We didn't really want to talk about them this week because it is a subject almost as pleasant as a walk through downtown Tehran during its annual Death to America rally. But since Stern brought it up, we feel it necessary to bring you up to speed as to what's happening behind the scenes.

Agents aren't all had. Their primary task is to protect the interests of their clients, those poor souls who over the last month have been selling their Porsches while awaiting emergency Red Cross shipments of Rolexes. Some agents, the ones with high-priced clients, are richer than Yoko Ono; others are able to sign up enough CBA refugees to scrape together an honest living. And it is Stern's solemn obligation to drive a wedge between the two.

And it just might work. One of the agents Stern identified last week as an impingement to the negotiation is David Falk, who is hated even by most of his peers, or at least those who are still breathing. It was Falk who was a key component to the aborted agreement of '96, which was tangled by union dissension and decertification movements until the two sides ripped it up and reached another agreement that has led to all this disagreement.
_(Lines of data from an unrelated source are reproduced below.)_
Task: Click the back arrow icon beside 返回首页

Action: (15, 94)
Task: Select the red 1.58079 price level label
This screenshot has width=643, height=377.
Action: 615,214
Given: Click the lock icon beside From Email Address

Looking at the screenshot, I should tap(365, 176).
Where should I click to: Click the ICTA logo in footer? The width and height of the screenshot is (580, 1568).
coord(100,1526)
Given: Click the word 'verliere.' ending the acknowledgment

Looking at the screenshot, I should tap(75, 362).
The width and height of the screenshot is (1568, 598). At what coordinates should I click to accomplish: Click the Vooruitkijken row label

Once again, Falk has been designated as the Evil Fomenter of Progress, and it's not hard to make the charge stick. He represents young folks like Allen Iverson and Stephon Marbury, who would love to hand four percent of a $100 million contract over to Falk, if only the league weren't so cheeky about trying to remove such salaries from the fragile economic equation they're all bickering about.

Falk, for his part, is laying low. He only called the New York Times a week ago to announce to the world that he personally has "the power to combat whatever starvation tactics the league employs," which we assume is his way of saying that he's hoarding hot dogs and beer in his Virginia estate. Hunter, who is supposed to be in charge of the rhetoric, claimed he was unaware of Falk's remarks, which was laughable. But rest assured Hunter would be most appreciative if Falk would stay out of union business for a half hour or so, or as long as he can manage to suppress his massive ego.
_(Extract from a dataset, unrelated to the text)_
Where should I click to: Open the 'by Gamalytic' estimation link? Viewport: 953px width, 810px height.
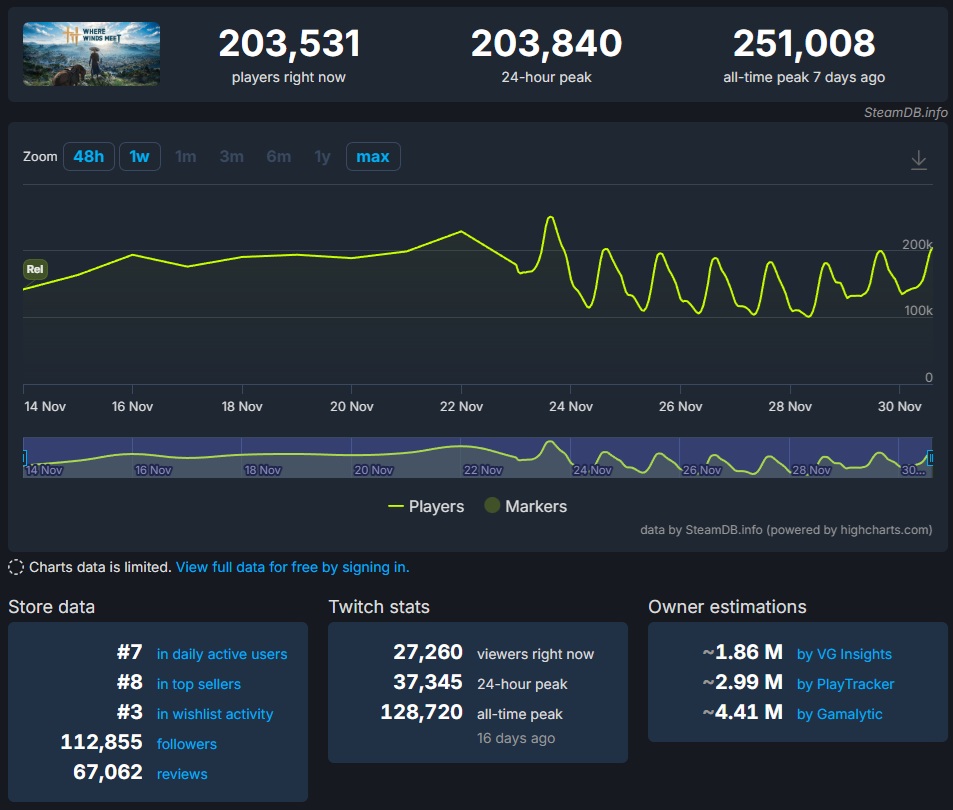click(839, 714)
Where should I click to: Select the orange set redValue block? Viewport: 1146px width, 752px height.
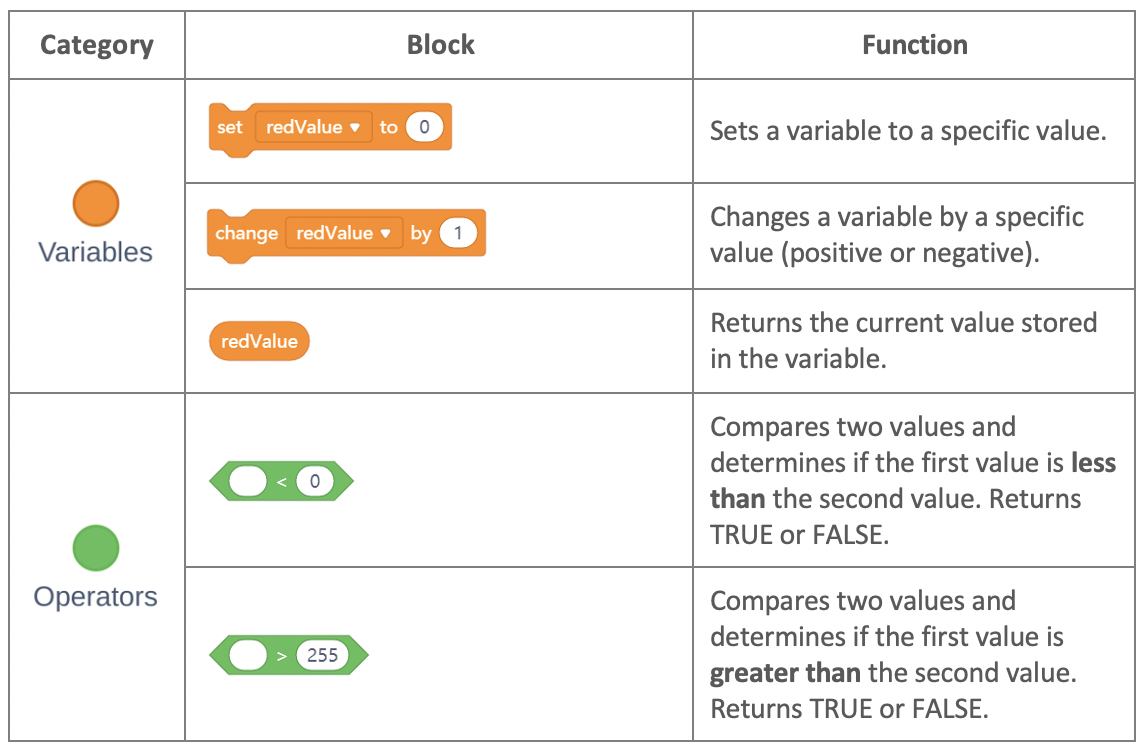pyautogui.click(x=330, y=129)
Don't sweat all this, though. Like we've said before, it's all part of the process, a predictable part, meaningless in and of itself. The sides still have to negotiate because we know of no better way at arriving at an amicable solution, with the possible exception of flipping a coin.
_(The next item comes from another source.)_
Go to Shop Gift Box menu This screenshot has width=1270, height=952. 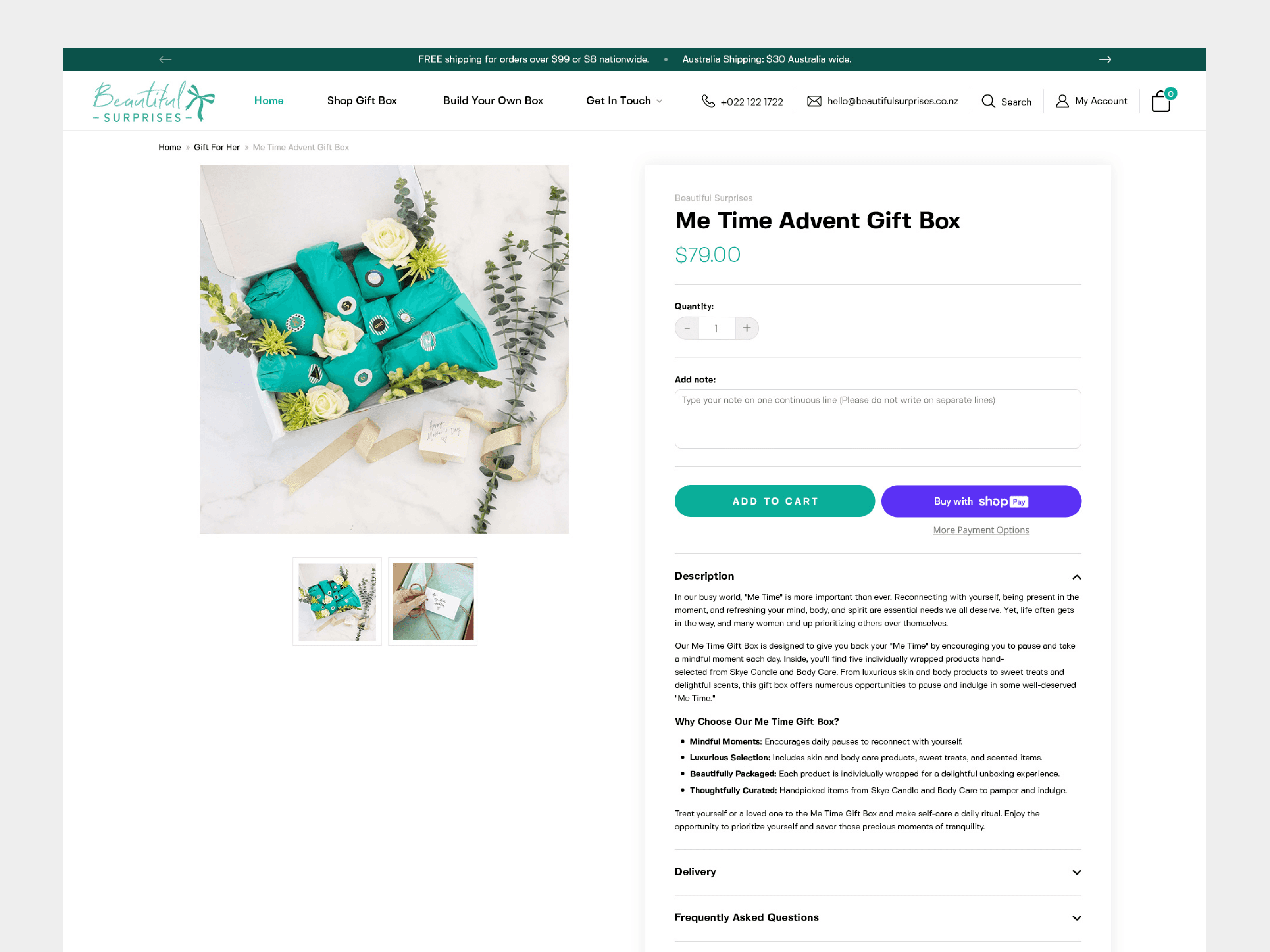tap(362, 101)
RELATED ARTICLE: inside dish

FRONT OFFICE RUMBLINGS AND LOCKER ROOM WHISPERS

Once a union man, always a union man? Not in the case of Tommy Heinsohn. Arguably the most important president in NBPA history-he was the one who fought to hire Larry Fleisher in 1961--the Celtics' Hall of Famer is on management's side in the current labor dispute. "To me, these guys have been spoiled since seventh grade," Heinsohn says of today's players. "Since the (Amateur Athletic Union) began pampering them, they think the world owes them a living. This current leadership is unrealistic. The players don't seem to get it. Sure, owners make money, and they're willing to share it 50-50. But players can't understand that it takes at least 10 guys to make a team, and when one or two have all the money, everybody else can't play for meal money. You're not going to have a team that way." Not that Heinsohn isn't objective: "Owners created this monster by expanding past the true talent pool, by paying premium dollars for potential and not actual performance, and subsidizing teams to sign mediocre players. That's craziness." ... Just when his left knee is nearly back to 100 percent after surgery a year ago, Alonzo Mourning's fight knee was surgically repaired last week.... The lockout is a mixed blessing for Charles Barkley, who says his surgically-repaired elbow is six to eight weeks away from being ready.... Last week, Zydrunas Ilgauskas was spotted around downtown Cleveland with a massive welt on his face. It turns out he took an elbow in a workout with teammate Vitaly Potapenko.... So does Detroit throw money at Derrick Coleman, if any is left after signing Jerry Stackhouse? The Pistons probably will consult new assistant coach Gar Heard on that, as he had DC in Philly.... George Karl has stopped watching tapes of the Bucks from last season because they're making him queasy. "I fear I'm judging them negatively," he says. "It's probably better for me to see them on the court."